Extracted data entries:
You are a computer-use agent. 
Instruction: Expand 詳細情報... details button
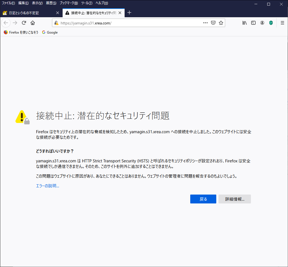(x=235, y=199)
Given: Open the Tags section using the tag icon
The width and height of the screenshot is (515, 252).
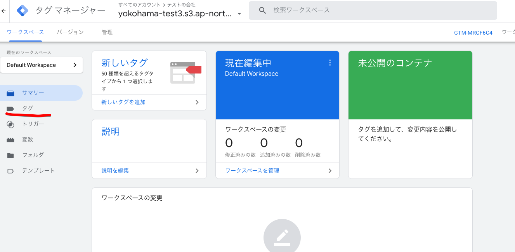Looking at the screenshot, I should [x=10, y=108].
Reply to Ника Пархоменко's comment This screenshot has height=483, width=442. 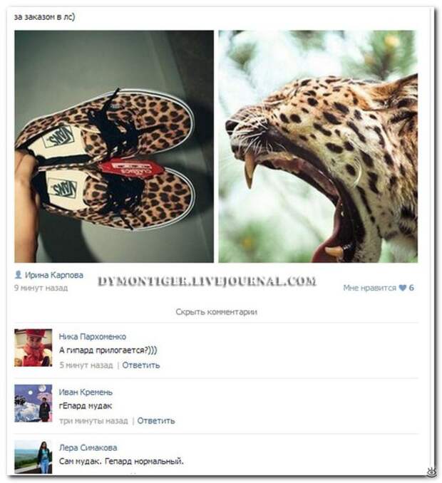point(141,365)
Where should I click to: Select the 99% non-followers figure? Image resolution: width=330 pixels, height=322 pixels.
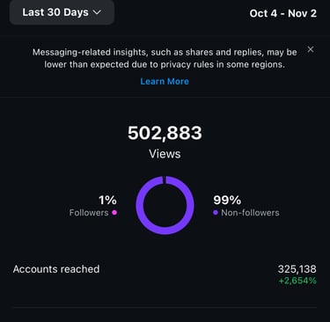point(227,201)

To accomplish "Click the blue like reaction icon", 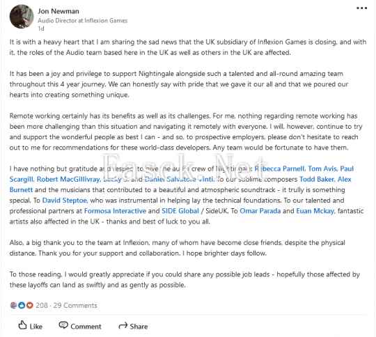I will coord(22,306).
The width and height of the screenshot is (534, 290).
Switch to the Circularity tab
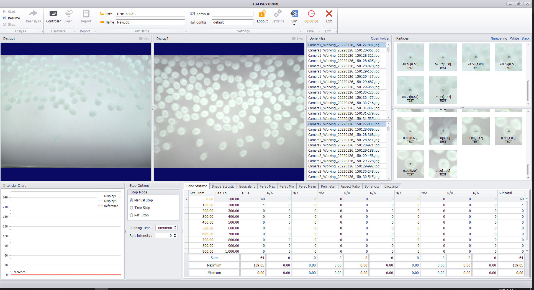[391, 186]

_Exercise:_ Your task is to restate word for word the lines from the one containing "The width and height of the screenshot is (534, 290)." through the last line of the data, both ends included, with no pictures.

_Answer space:_
The width and height of the screenshot is (534, 290).
Switch to the Circularity tab
[391, 186]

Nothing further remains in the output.